At banquets, Corcoran says, the Irish toast to their president. “It’s very simple: You lift your glass and say, ‘To the president of Ireland.’ At weddings, we toast the bride and groom, of course, and wish them a long and happy life. Very simple.”
Mastering the Toast
As with other types of speaking, practice makes perfect when it comes to toasting. The Special Occasion Speeches manual can help members master the art. The manual also offers guidance on speaking in praise of someone, conducting a roast, and presenting and accepting an award.
Osmundson encourages clubs to schedule toasting activities throughout the year to help members build skills.

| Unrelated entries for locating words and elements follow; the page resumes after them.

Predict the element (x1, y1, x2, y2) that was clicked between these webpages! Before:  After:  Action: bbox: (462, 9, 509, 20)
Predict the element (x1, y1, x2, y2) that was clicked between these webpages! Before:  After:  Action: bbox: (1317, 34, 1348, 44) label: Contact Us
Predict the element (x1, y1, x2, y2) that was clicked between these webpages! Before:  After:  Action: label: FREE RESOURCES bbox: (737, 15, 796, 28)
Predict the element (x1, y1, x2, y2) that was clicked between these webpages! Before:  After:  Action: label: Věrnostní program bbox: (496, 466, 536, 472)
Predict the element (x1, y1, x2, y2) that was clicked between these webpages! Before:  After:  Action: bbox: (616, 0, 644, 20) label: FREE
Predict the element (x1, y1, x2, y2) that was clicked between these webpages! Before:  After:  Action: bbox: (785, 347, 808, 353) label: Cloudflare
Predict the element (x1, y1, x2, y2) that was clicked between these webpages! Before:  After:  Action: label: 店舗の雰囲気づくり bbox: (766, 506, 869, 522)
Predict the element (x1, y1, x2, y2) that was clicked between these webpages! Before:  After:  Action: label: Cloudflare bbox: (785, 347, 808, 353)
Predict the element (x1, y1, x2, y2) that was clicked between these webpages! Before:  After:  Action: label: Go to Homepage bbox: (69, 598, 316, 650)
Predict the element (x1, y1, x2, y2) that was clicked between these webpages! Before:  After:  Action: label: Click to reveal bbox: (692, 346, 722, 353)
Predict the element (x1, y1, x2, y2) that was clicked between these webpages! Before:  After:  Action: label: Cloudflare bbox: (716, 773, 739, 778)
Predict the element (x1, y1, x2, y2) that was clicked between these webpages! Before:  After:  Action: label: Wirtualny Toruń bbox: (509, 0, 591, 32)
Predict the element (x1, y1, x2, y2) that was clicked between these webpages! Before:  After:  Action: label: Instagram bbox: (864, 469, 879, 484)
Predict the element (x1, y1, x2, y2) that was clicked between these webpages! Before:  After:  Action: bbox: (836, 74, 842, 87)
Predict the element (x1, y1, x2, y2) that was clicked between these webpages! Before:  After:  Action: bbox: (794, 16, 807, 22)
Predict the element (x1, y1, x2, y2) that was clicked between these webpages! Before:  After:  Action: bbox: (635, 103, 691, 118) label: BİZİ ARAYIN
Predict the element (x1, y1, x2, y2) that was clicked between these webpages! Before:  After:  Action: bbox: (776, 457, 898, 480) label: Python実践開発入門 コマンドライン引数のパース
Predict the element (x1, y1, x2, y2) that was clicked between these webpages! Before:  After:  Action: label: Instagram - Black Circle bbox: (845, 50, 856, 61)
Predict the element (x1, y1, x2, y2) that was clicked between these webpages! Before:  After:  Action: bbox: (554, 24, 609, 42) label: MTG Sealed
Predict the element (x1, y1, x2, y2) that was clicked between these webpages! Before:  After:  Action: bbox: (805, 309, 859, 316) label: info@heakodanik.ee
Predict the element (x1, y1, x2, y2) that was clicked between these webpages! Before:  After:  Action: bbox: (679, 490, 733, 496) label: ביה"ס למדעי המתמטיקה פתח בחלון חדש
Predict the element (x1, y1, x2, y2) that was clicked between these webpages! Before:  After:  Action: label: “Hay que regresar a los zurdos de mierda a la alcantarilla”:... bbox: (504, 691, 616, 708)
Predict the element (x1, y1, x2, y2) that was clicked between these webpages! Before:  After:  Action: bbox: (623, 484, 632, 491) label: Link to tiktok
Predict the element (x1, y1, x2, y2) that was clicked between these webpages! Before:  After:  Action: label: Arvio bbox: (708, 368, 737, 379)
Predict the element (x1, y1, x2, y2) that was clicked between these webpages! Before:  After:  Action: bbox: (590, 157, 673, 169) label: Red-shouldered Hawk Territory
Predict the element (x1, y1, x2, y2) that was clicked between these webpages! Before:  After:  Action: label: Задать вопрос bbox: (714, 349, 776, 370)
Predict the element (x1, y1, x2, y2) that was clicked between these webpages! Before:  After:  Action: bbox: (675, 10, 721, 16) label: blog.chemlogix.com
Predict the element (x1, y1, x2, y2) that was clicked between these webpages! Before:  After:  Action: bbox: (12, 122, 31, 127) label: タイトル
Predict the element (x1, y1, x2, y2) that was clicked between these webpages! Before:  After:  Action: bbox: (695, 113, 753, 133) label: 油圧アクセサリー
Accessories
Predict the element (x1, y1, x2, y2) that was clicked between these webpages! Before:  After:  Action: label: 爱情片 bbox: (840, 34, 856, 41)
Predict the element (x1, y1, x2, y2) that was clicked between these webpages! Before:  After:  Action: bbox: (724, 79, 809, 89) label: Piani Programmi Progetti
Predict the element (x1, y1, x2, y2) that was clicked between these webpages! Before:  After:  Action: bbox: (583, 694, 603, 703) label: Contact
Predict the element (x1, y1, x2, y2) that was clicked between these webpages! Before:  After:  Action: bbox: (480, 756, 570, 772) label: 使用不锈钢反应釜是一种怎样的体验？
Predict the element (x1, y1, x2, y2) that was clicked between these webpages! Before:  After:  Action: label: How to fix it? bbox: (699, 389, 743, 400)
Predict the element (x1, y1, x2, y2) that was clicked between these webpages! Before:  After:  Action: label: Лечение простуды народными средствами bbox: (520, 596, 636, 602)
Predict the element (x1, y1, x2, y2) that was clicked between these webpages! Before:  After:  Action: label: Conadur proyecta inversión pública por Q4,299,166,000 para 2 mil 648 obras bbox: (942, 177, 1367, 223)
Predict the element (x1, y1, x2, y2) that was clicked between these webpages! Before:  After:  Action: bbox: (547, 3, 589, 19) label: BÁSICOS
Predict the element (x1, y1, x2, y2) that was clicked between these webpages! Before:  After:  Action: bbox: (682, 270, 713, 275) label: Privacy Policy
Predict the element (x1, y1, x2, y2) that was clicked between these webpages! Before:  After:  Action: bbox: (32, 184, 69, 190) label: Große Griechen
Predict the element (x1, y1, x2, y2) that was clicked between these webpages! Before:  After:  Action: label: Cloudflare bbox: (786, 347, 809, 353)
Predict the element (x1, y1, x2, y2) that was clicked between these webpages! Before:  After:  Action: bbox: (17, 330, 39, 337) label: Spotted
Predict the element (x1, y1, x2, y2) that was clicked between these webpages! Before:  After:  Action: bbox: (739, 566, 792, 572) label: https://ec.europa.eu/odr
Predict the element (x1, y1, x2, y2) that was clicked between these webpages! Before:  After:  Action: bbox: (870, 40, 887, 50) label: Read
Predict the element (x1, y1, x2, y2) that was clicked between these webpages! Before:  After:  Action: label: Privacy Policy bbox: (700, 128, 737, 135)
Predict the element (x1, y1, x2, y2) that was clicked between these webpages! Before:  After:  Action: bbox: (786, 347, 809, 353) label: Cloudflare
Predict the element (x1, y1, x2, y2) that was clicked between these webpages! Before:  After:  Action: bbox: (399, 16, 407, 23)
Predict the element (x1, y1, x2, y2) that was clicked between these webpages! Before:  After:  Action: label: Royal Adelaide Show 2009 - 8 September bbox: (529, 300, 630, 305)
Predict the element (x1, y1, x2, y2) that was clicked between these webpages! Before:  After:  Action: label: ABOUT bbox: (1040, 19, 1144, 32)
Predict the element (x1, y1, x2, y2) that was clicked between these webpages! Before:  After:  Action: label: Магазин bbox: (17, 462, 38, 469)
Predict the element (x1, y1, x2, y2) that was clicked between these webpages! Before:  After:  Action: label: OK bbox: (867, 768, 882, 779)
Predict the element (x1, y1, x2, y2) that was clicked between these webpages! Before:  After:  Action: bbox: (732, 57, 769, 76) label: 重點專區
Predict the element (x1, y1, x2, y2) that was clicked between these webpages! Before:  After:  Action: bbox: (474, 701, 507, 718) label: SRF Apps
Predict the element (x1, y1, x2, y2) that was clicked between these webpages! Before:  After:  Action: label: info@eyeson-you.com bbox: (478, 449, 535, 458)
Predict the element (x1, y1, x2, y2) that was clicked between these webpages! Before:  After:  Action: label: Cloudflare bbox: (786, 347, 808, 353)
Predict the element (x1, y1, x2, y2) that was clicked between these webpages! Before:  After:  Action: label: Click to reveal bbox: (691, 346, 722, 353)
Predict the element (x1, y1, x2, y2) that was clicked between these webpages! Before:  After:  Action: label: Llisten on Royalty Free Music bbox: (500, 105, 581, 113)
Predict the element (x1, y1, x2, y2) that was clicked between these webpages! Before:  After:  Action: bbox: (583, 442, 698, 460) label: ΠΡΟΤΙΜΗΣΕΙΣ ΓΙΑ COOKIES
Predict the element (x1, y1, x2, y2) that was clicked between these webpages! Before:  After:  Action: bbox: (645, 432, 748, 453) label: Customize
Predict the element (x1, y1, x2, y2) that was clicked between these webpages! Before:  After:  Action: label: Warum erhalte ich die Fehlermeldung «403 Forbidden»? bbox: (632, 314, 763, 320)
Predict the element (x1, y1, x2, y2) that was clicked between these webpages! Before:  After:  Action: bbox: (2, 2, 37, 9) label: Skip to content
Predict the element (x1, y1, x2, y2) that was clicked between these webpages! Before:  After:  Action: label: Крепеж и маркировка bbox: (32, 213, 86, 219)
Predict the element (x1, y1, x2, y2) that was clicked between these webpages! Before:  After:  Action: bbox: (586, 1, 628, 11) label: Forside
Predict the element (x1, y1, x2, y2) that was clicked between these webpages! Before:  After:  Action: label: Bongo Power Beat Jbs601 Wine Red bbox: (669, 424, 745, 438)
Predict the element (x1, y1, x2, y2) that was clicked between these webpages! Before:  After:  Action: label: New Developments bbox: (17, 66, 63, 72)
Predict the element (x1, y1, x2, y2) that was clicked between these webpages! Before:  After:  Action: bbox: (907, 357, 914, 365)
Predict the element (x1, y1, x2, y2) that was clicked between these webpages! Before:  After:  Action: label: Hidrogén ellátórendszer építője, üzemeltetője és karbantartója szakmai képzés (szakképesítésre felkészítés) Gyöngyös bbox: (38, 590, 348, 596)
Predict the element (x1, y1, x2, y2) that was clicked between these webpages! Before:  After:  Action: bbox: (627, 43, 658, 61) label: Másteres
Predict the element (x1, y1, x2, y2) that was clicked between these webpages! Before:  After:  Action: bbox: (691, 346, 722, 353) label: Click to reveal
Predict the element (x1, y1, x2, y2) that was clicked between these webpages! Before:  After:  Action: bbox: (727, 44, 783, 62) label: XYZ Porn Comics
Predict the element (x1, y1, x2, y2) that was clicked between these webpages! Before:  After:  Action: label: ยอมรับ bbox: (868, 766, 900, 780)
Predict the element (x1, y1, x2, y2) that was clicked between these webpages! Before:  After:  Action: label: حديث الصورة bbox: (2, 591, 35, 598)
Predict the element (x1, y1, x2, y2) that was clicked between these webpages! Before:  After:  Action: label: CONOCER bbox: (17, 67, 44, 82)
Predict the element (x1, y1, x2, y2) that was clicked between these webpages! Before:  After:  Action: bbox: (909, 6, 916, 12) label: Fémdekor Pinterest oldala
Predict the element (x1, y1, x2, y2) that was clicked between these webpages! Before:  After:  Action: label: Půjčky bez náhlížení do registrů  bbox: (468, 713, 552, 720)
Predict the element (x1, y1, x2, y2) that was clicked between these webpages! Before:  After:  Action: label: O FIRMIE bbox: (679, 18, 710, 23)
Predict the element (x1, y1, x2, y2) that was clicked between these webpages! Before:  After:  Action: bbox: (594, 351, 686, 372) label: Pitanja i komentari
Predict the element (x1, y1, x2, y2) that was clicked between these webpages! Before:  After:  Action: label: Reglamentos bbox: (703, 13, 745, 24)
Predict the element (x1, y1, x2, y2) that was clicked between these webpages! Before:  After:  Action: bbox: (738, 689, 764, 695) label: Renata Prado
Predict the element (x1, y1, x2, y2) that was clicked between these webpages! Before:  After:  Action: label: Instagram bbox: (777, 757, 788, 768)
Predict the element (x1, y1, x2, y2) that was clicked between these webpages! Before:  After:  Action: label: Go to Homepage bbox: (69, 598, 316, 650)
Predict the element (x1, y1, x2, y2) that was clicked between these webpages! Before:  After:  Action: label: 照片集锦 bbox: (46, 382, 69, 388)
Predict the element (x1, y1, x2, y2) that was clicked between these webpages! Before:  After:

Toasting is a fun way to add variety to club meetings and events, he says. In 2010, Toastmasters in District 6 held an event to set a world record (through RecordSetter.com) for the most toasts given at a Toastmasters event in five minutes. According to Lisa Jenks, ACS, ALB, the district’s public relations officer at the time, 78 members gave toasts. “Everybody raved about it,” she says. “I’m still getting comments from people years later about how much fun that was.”
Osmundson also says members should take advantage of any opportunities to toast outside of club events and formal occasions. “When you meet friends or family for a meal or happy hour, why not initiate a toast and add to the moment?” he says. “It can be as simple as saying, ‘It’s great to be here with you. To this moment—cheers.’ Be that person at the table who makes the meeting more special.
“Since we’re Toastmasters, it’s pretty much expected of us!”